MoonRay, le moteur de rendu de DreamWorks, devient open source avec l ASWF

24 May 2026 Publié | Traduit de l'espagnol

DreamWorks Animation a fait don de son moteur de rendu MoonRay à la Fondation du Logiciel de l'Académie (ASWF). Cet outil de lancer de rayons, utilisé dans tous les films du studio depuis 2019, y compris des titres récents comme The Wild Robot et The Bad Guys 2, rejoint des projets tels qu'OpenColorIO et OpenEXR. Bill Ballew, directeur technique de DreamWorks, a déclaré que cette démarche est une étape naturelle pour l'évolution du logiciel.

Animateurs de DreamWorks ajustant les chemins lumineux dans l'interface de rendu MoonRay, multiples fenêtres montrant de la fourrure tracée par rayons et des reflets sur des personnages robotiques, réseaux de shading procéduraux défilant sur les moniteurs, logo de dépôt de code open source brillant sur une baie de serveurs, style d'illustration technique cinématographique, éclairage de studio chaud avec lueurs d'écran bleu froid, visualisation d'ingénierie photoréaliste, clavier et stylet détaillés en action, badge holographique ASWF flottant au-dessus du poste de travail

Architecture ouverte pour le lancer de rayons 🚀

MoonRay est un moteur de rendu de production qui utilise une approche de lancer de rayons pour générer un éclairage global et des ombres réalistes.
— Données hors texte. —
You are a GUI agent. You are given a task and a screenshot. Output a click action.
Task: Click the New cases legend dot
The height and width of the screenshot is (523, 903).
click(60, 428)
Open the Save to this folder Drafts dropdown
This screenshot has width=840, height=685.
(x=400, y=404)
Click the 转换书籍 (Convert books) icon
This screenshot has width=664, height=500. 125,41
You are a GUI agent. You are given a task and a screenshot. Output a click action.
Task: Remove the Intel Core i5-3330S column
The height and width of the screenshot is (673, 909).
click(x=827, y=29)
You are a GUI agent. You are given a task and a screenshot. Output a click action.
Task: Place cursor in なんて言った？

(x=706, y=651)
Son architecture évolutive est conçue pour gérer des scènes complexes avec des milliers de lumières et d'objets. En s'intégrant à l'ASWF, la base de code bénéficiera de contributions externes, permettant des optimisations dans des domaines tels que l'échantillonnage adaptatif et la gestion de la mémoire. Pour les développeurs, cela signifie l'accès à un système éprouvé dans les longs métrages d'animation.

Maintenant, à rendre sur l'ordinateur du voisin 😅

Avec MoonRay entre les mains de la communauté, n'importe qui pourra avoir le même moteur qui a illuminé Shrek, même si peut-être pas le même budget matériel. DreamWorks en fait don, mais ne prévient pas que votre vieille GPU pourrait demander une retraite anticipée en essayant de rendre une image avec 50 millions de polygones. L'idée est que l'innovation collective fasse des miracles, mais en attendant, assure la ventilation de ta tour.